What we’re really talking about now is how we live the Christian life. It’s really a very simple thing to set forth as a doctrine. It is not difficult. It’s very simple. The difficulty of the Christian life is not in the doctrine itself. The difficultly lies in the practice of the doctrine. Just as our salvation, the salvation of God provided in the Bible is a very simple method of salvation. But it’s just very difficult for a person to come and he cannot do it apart from the work of the Holy Spirit to repentance in faith, and the acceptance of the Lord Jesus as his own personal Savior because of the implications that that has for his present mode of life. Much of the same difficultly exists in the realm of sanctification. The reason that believers don’t make steady progress is because they have to fight those struggles of the will that is touched by their old nature and often dominated by it and frequently this takes a considerable period of time. But capitally the principle of progressive sanctification, sanctification is a work of irresistible grace and this must be kept before us always. In other words, sanctification is something that is accomplished by the Lord God.
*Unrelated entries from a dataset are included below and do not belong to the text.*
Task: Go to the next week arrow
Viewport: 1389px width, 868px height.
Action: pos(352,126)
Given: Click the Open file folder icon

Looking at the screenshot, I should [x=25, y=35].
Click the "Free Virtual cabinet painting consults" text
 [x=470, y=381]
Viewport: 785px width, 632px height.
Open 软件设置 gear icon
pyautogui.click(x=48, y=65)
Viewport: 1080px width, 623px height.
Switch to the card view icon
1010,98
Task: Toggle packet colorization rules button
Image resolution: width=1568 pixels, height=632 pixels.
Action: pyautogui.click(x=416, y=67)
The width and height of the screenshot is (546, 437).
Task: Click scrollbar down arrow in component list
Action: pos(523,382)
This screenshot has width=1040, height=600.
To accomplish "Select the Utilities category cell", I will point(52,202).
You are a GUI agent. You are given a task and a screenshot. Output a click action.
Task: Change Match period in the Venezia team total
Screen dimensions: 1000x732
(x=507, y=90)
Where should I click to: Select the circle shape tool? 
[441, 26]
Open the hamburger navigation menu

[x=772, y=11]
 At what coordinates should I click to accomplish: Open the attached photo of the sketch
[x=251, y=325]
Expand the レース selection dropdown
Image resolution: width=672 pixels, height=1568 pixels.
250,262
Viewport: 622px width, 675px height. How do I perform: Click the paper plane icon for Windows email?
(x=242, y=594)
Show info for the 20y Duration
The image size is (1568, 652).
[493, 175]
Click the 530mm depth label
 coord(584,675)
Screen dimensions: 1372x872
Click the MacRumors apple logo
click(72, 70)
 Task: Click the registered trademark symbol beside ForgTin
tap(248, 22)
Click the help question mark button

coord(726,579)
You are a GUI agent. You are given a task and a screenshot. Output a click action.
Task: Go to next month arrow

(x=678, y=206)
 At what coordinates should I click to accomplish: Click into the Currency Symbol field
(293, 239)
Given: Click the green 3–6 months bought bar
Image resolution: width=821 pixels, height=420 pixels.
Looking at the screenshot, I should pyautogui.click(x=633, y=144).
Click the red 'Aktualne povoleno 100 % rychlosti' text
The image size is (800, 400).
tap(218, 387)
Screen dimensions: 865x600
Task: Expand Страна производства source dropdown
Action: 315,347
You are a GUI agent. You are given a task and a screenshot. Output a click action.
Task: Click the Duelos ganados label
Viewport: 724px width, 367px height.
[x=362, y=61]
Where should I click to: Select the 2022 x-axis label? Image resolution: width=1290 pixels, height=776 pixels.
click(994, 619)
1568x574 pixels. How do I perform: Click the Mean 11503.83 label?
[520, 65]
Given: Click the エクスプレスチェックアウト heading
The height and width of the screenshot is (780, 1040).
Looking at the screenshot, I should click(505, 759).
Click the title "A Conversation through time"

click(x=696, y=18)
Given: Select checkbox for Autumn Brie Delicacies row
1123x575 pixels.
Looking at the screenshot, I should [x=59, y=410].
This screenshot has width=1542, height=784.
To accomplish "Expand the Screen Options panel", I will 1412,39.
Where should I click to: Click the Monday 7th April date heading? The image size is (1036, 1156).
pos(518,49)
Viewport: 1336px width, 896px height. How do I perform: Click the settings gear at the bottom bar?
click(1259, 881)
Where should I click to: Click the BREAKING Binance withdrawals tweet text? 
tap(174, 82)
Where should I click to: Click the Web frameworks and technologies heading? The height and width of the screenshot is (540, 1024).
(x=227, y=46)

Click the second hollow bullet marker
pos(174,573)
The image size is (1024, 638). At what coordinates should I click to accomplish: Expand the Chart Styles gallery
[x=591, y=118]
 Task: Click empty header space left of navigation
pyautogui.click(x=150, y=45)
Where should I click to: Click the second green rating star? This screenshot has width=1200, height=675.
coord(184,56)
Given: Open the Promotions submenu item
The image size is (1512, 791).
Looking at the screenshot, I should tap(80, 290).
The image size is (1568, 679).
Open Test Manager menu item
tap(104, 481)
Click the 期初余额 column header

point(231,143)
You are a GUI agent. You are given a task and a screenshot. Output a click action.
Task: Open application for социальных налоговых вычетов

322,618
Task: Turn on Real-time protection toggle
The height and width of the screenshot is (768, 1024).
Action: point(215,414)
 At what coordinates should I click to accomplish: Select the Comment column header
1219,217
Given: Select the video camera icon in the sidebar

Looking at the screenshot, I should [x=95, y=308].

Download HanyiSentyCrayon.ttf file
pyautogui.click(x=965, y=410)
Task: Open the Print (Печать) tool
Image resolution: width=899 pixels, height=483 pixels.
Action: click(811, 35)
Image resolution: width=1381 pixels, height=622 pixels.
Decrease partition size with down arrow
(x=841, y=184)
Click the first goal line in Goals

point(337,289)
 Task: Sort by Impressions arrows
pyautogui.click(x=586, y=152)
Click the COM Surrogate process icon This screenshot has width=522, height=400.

Now, you know this as far as salvation is concerned. There’s probably not a single person in this room who does not realize that the Bible teaches that a man is saved not by the works that he performs but by the work of Jesus Christ. Just take simple text that we all know, “For by grace are ye saved through faith, and that not of yourselves. It is the gift of God, not of works lest any man should boast.” But frequently when we become Christians we abandon the principle of grace and we seek to become sanctified by the things that we do. We think that if we do certain things in the Christian life we will be progressively sanctified. We fail to realize that we still possess the old nature. We still possess the sin principle, and consequently we are just as dependent on divine grace through faith in the Christian life as we were in becoming saved. Just as we are responsible to believe in Jesus Christ, and yet when we do it is a work of God alone.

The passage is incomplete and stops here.